The induction of a PVD, whether surgically, pharmacologically, or pneumatically, can increase the risk of retinal break formation as compared with natural history. In our series, none of the treated eyes developed retinal breaks. In previous studies using SF6 and C3F8 injection in patients with VMT, one retinal break was reported.2, 19 In all but four of our patients BCVA remained stable or improved after treatment. A progression or development of cataract was probably the cause of the decrease in BCVA in four patients.

One patient developed a stage II macular hole after injection and needed vitrectomy. Pre-injection OCT showed an interruption of the ellipsoid layer, but no full-thickness macular hole. This disruption in the photoreceptor layer might indicate a risk of developing a full-thickness macular hole. The progression of VMT to macular hole has also been documented both in placebo and ocriplasmin-treated eyes in two phase III studies:27 9.6% of placebo vs 6.7% of ocriplasmin-injected patients. In a post-marketing survey of adverse events following ocriplasmin, a progression of VMT to macular hole was reported in 92 of 1056 eyes (8.71%).28

The best timing for gas injection still remains to be defined. The wide range of percentages of spontaneous release of VMT described in the literature may be explained by differences in patients included. For instance, tertiary referral centers are more likely to include patients with longstanding VMT with less tendency toward spontaneous release. In fact, the lack of large population-based screening studies of different phases of VMT makes it difficult in any particular case of VMT to estimate the relative chances of spontaneous release vs evolution toward pathologic conditions such as ERM, lamellar, or full-thickness macular holes. However, there seems to be a general consensus that the spontaneous evolution of a symptomatic VMT should be monitored for a few months before considering possible treatment options, unless the fellow eye has shown a rapid progression toward a full-thickness macular hole.

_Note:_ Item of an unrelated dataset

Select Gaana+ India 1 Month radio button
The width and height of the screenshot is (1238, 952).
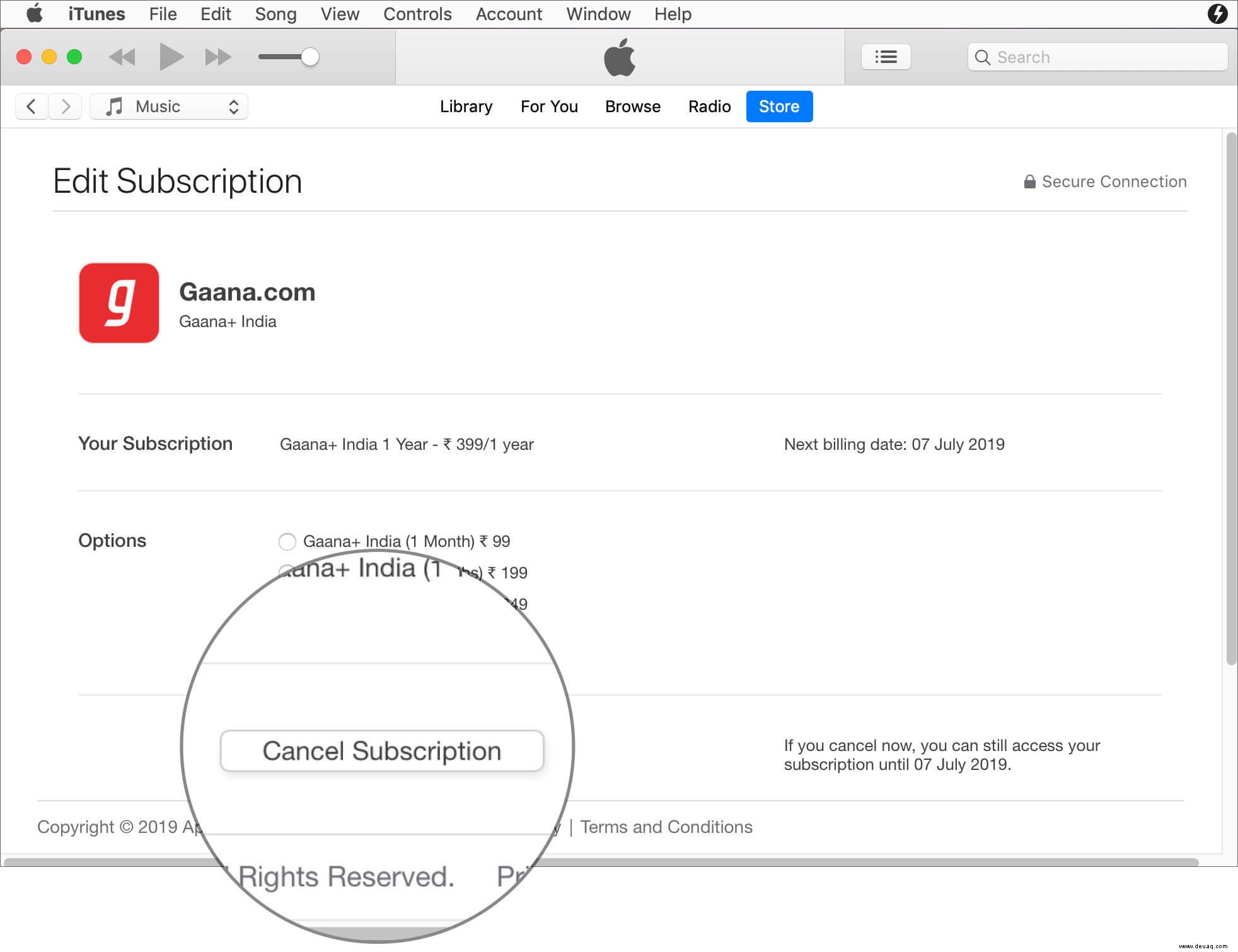pyautogui.click(x=287, y=541)
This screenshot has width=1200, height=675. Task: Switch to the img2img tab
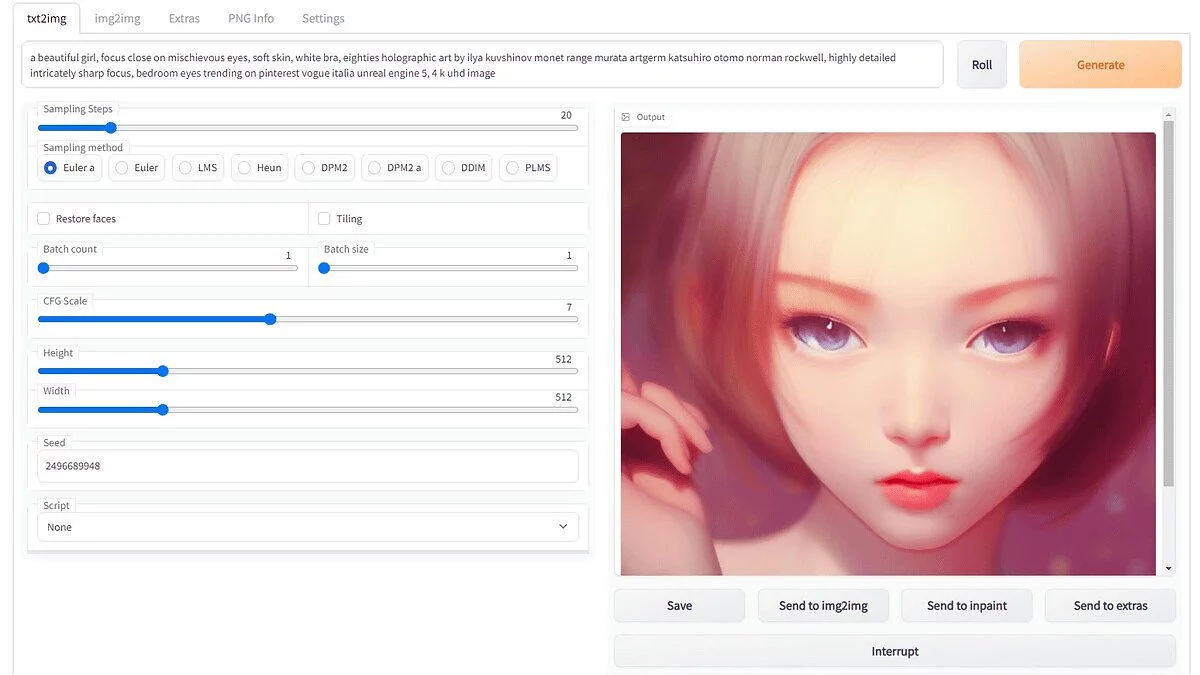pyautogui.click(x=117, y=18)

Whether the gas injections do only accelerate the natural course toward complete resolution or toward pathology such as macular hole formation, as in one patient in the study, is also debatable. On the other hand, longstanding VMT is known to be associated with ERM formation, and therefore it seems reasonable to attempt to avoid this complication by injection of either gas or a pharmacological agent such as ocriplasmin, if VMT does not resolve spontaneously within a few months.

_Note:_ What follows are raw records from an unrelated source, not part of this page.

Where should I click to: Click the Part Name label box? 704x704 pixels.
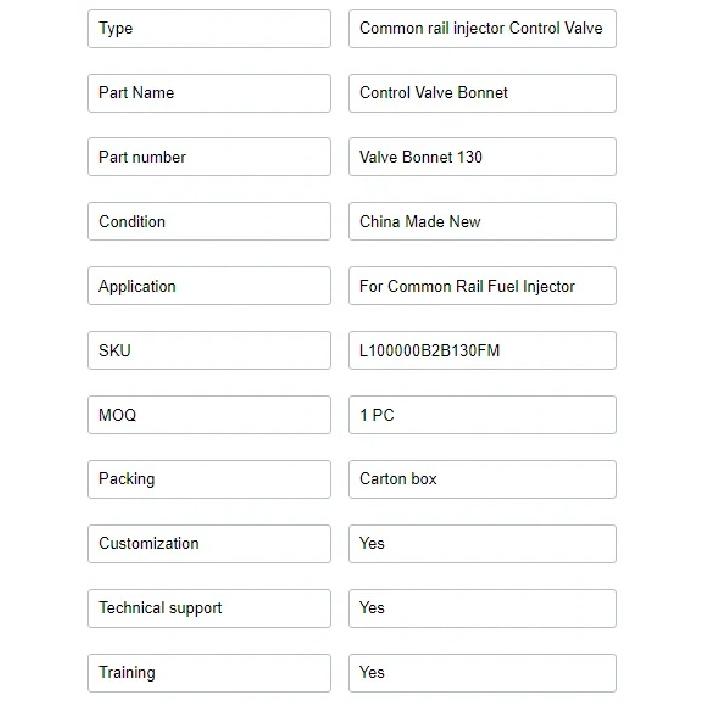click(x=209, y=93)
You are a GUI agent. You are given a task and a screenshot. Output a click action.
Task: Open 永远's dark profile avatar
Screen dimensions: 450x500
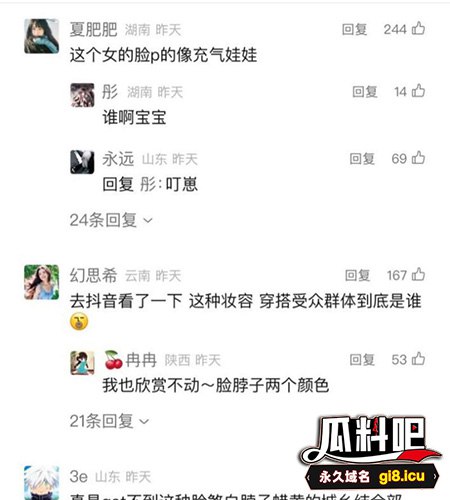(x=82, y=162)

Limitations of this study include the small number of patients, the absence of a control group, and retrospective data collection.

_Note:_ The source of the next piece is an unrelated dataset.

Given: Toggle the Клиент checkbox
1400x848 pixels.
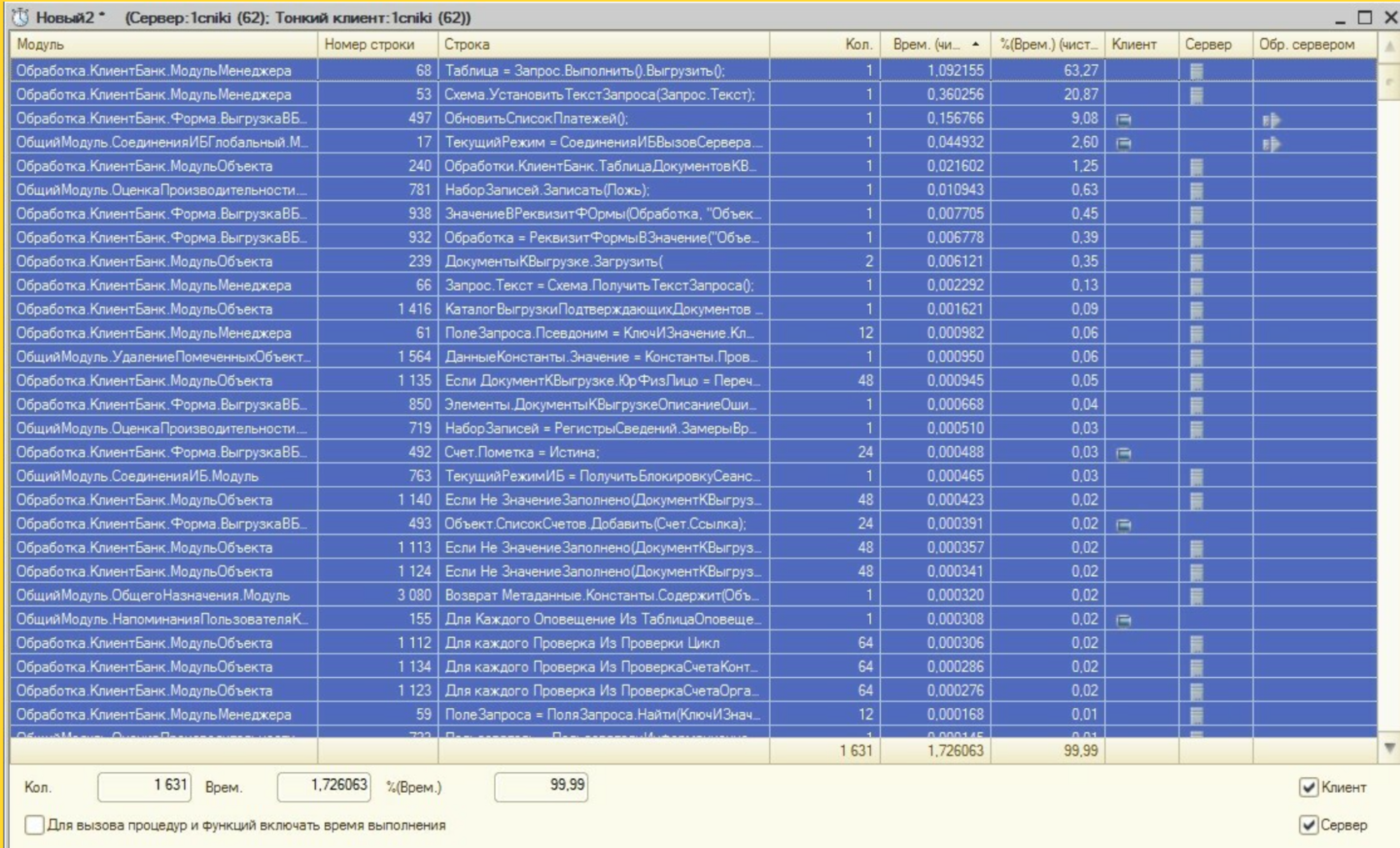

The easy availability, low costs, and the relative safety of gas injections offer a valuable alternative to current treatment options (conservative, pharmacological, and surgical) as a first step approach to nonspontaneously resolving symptomatic VMT. Additional studies on a larger number of patients are certainly required to further define the best candidates and best timing for gas injection.